- Collected data

=====

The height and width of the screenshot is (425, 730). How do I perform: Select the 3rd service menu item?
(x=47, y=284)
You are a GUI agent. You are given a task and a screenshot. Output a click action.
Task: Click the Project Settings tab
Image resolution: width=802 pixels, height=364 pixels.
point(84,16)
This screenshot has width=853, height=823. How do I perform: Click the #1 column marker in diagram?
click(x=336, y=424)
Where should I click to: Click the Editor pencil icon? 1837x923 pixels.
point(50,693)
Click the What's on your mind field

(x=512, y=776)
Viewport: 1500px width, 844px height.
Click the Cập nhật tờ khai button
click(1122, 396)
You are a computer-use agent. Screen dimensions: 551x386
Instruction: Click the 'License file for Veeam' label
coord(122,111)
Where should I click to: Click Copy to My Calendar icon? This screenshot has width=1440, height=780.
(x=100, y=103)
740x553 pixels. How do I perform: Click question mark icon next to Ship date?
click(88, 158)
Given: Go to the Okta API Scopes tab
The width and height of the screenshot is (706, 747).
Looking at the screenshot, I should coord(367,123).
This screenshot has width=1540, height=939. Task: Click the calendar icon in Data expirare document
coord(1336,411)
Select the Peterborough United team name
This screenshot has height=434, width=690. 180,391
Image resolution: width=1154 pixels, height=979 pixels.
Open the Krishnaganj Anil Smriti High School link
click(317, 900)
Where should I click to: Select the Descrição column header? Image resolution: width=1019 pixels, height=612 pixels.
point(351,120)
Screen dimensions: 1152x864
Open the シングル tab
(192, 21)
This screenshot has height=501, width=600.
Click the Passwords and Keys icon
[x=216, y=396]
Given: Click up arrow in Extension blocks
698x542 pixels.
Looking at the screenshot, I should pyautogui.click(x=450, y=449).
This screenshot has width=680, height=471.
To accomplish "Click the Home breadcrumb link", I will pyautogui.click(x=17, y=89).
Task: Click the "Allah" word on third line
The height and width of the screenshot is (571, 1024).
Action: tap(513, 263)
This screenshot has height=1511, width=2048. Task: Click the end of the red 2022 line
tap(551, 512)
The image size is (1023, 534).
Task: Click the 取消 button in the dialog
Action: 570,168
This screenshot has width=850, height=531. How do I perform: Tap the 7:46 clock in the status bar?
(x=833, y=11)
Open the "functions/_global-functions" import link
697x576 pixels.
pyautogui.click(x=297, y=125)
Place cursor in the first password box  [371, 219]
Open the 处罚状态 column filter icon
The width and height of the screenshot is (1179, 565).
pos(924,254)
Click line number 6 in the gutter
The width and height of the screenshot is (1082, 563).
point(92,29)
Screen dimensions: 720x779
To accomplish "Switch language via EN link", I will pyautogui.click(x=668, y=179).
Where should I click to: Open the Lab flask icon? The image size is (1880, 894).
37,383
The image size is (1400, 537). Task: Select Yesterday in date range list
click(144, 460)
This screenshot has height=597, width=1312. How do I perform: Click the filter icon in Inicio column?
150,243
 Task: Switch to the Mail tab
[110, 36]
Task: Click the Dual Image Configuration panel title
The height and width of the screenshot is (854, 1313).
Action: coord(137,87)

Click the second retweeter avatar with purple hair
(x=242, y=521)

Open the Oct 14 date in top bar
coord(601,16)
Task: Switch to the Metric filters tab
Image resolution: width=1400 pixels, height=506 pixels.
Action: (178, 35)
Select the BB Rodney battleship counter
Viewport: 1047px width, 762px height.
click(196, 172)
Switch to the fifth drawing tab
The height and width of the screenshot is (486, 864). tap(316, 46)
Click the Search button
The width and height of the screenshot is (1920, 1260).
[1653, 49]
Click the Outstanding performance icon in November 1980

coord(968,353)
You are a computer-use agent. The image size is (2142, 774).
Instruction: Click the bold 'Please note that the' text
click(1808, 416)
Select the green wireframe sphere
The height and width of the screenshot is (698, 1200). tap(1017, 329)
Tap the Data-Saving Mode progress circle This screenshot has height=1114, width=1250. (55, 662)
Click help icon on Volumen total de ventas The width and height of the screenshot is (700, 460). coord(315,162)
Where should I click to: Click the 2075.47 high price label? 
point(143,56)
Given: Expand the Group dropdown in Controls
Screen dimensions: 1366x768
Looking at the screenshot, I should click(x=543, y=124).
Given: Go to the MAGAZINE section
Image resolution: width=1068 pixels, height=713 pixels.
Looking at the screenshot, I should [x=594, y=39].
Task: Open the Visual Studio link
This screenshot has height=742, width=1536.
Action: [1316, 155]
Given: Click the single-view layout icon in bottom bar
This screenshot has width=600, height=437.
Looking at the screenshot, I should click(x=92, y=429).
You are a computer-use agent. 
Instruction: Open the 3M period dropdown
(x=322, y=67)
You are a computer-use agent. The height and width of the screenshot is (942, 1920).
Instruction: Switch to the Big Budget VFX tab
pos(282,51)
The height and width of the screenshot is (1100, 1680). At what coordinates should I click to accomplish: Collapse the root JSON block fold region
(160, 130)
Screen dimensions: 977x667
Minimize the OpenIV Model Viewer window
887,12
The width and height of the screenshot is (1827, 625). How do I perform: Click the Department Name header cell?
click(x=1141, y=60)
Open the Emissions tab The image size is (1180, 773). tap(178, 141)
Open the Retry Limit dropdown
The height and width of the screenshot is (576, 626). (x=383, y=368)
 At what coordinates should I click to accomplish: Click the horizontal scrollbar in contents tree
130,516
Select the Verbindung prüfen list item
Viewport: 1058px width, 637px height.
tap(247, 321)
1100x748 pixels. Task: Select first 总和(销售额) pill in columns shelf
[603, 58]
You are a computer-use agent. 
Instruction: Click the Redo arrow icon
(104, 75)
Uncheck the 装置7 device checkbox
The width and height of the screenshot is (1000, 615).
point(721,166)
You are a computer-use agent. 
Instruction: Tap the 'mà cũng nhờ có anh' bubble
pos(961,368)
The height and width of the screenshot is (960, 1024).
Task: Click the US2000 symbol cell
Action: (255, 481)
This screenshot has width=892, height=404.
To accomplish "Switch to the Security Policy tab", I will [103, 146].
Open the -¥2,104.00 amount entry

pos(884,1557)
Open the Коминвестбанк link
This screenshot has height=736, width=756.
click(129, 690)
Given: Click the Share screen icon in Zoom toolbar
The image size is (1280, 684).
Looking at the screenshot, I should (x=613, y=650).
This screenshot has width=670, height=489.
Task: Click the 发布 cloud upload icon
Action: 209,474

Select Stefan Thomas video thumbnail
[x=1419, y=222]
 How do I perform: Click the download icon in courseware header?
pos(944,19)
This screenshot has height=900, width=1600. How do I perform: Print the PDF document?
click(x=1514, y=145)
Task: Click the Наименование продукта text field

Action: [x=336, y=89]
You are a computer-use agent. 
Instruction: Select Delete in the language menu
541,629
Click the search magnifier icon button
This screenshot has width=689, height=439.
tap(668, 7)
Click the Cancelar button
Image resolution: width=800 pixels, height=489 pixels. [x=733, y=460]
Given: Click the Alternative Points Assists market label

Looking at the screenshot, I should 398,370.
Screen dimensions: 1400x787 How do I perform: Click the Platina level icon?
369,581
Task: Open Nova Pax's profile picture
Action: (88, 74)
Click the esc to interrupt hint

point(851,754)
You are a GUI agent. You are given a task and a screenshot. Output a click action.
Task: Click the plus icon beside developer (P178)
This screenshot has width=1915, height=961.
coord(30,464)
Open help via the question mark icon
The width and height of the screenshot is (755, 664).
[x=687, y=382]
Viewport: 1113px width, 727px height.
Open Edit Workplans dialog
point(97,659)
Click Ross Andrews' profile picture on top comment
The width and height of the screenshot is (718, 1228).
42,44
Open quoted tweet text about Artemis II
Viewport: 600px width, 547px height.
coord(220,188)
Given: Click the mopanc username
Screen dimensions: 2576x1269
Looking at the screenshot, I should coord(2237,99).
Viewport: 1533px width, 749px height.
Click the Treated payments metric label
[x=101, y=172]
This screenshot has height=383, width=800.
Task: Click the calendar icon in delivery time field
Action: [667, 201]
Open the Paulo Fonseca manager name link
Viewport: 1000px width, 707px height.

=====

Your task is to restate, word for word, only those lines above that fall between the line holding "The width and height of the screenshot is (1827, 625)." and the line holding "Given: Click the Share", inclusive.

The width and height of the screenshot is (1827, 625). How do I perform: Click the Department Name header cell?
click(x=1141, y=60)
Open the Emissions tab The image size is (1180, 773). tap(178, 141)
Open the Retry Limit dropdown
The height and width of the screenshot is (576, 626). (x=383, y=368)
 At what coordinates should I click to accomplish: Click the horizontal scrollbar in contents tree
130,516
Select the Verbindung prüfen list item
Viewport: 1058px width, 637px height.
tap(247, 321)
1100x748 pixels. Task: Select first 总和(销售额) pill in columns shelf
[603, 58]
You are a computer-use agent. 
Instruction: Click the Redo arrow icon
(104, 75)
Uncheck the 装置7 device checkbox
The width and height of the screenshot is (1000, 615).
point(721,166)
You are a computer-use agent. 
Instruction: Tap the 'mà cũng nhờ có anh' bubble
pos(961,368)
The height and width of the screenshot is (960, 1024).
Task: Click the US2000 symbol cell
Action: (255, 481)
This screenshot has width=892, height=404.
To accomplish "Switch to the Security Policy tab", I will [103, 146].
Open the -¥2,104.00 amount entry

pos(884,1557)
Open the Коминвестбанк link
This screenshot has height=736, width=756.
click(129, 690)
Given: Click the Share screen icon in Zoom toolbar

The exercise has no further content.